====== Dataset records ======

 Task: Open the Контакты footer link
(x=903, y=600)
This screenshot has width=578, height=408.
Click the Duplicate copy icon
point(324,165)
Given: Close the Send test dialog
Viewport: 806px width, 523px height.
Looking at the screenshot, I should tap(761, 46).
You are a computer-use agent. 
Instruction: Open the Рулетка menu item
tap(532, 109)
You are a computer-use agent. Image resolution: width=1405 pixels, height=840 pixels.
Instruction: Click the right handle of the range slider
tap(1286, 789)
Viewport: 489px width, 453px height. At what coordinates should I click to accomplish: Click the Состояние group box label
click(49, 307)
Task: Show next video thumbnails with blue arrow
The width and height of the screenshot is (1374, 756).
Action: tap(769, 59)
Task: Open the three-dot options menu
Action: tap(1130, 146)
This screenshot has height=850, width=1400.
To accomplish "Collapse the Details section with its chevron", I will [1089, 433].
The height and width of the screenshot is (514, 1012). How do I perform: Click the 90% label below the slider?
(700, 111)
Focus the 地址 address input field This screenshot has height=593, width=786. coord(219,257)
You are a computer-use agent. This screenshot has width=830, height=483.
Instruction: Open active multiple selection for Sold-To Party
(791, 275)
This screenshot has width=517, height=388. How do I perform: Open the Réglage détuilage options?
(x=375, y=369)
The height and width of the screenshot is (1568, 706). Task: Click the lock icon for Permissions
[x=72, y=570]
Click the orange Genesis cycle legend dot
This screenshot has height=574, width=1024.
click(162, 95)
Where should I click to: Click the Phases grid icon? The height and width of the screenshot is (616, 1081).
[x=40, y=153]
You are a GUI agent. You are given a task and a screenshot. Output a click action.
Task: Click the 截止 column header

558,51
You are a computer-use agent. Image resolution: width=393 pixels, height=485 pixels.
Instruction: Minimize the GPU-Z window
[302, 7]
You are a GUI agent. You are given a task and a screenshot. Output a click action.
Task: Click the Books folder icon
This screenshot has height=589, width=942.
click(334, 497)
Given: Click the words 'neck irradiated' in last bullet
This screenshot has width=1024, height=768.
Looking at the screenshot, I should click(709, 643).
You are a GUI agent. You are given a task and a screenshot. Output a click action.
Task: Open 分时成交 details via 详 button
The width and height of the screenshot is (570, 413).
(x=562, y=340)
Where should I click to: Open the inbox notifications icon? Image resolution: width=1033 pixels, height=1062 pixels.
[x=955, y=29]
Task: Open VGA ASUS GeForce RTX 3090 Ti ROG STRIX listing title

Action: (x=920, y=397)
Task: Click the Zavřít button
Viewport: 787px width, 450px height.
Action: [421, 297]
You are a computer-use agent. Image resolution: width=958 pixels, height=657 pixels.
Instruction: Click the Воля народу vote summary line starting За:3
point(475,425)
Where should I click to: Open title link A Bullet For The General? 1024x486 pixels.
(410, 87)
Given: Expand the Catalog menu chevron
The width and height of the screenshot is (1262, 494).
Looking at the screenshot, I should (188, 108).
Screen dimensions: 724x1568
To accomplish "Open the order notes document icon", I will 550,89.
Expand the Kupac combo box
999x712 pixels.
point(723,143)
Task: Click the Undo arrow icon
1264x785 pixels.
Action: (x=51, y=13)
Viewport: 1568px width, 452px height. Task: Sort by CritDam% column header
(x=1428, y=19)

======

▶ _Work instruction_:
A verbatim copy of every entry is required.

▶ _Written reply_:
 Task: Open the Контакты footer link
(x=903, y=600)
This screenshot has width=578, height=408.
Click the Duplicate copy icon
point(324,165)
Given: Close the Send test dialog
Viewport: 806px width, 523px height.
Looking at the screenshot, I should tap(761, 46).
You are a computer-use agent. 
Instruction: Open the Рулетка menu item
tap(532, 109)
You are a computer-use agent. Image resolution: width=1405 pixels, height=840 pixels.
Instruction: Click the right handle of the range slider
tap(1286, 789)
Viewport: 489px width, 453px height. At what coordinates should I click to accomplish: Click the Состояние group box label
click(49, 307)
Task: Show next video thumbnails with blue arrow
The width and height of the screenshot is (1374, 756).
Action: tap(769, 59)
Task: Open the three-dot options menu
Action: tap(1130, 146)
This screenshot has height=850, width=1400.
To accomplish "Collapse the Details section with its chevron", I will [1089, 433].
The height and width of the screenshot is (514, 1012). How do I perform: Click the 90% label below the slider?
(700, 111)
Focus the 地址 address input field This screenshot has height=593, width=786. coord(219,257)
You are a computer-use agent. This screenshot has width=830, height=483.
Instruction: Open active multiple selection for Sold-To Party
(791, 275)
This screenshot has width=517, height=388. How do I perform: Open the Réglage détuilage options?
(x=375, y=369)
The height and width of the screenshot is (1568, 706). Task: Click the lock icon for Permissions
[x=72, y=570]
Click the orange Genesis cycle legend dot
This screenshot has height=574, width=1024.
click(162, 95)
Where should I click to: Click the Phases grid icon? The height and width of the screenshot is (616, 1081).
[x=40, y=153]
You are a GUI agent. You are given a task and a screenshot. Output a click action.
Task: Click the 截止 column header

558,51
You are a computer-use agent. Image resolution: width=393 pixels, height=485 pixels.
Instruction: Minimize the GPU-Z window
[302, 7]
You are a GUI agent. You are given a task and a screenshot. Output a click action.
Task: Click the Books folder icon
This screenshot has height=589, width=942.
click(334, 497)
Given: Click the words 'neck irradiated' in last bullet
This screenshot has width=1024, height=768.
Looking at the screenshot, I should click(709, 643).
You are a GUI agent. You are given a task and a screenshot. Output a click action.
Task: Open 分时成交 details via 详 button
The width and height of the screenshot is (570, 413).
(x=562, y=340)
Where should I click to: Open the inbox notifications icon? Image resolution: width=1033 pixels, height=1062 pixels.
[x=955, y=29]
Task: Open VGA ASUS GeForce RTX 3090 Ti ROG STRIX listing title

Action: (x=920, y=397)
Task: Click the Zavřít button
Viewport: 787px width, 450px height.
Action: [421, 297]
You are a computer-use agent. Image resolution: width=958 pixels, height=657 pixels.
Instruction: Click the Воля народу vote summary line starting За:3
point(475,425)
Where should I click to: Open title link A Bullet For The General? 1024x486 pixels.
(410, 87)
Given: Expand the Catalog menu chevron
The width and height of the screenshot is (1262, 494).
Looking at the screenshot, I should (188, 108).
Screen dimensions: 724x1568
To accomplish "Open the order notes document icon", I will 550,89.
Expand the Kupac combo box
999x712 pixels.
point(723,143)
Task: Click the Undo arrow icon
1264x785 pixels.
Action: (x=51, y=13)
Viewport: 1568px width, 452px height. Task: Sort by CritDam% column header
(x=1428, y=19)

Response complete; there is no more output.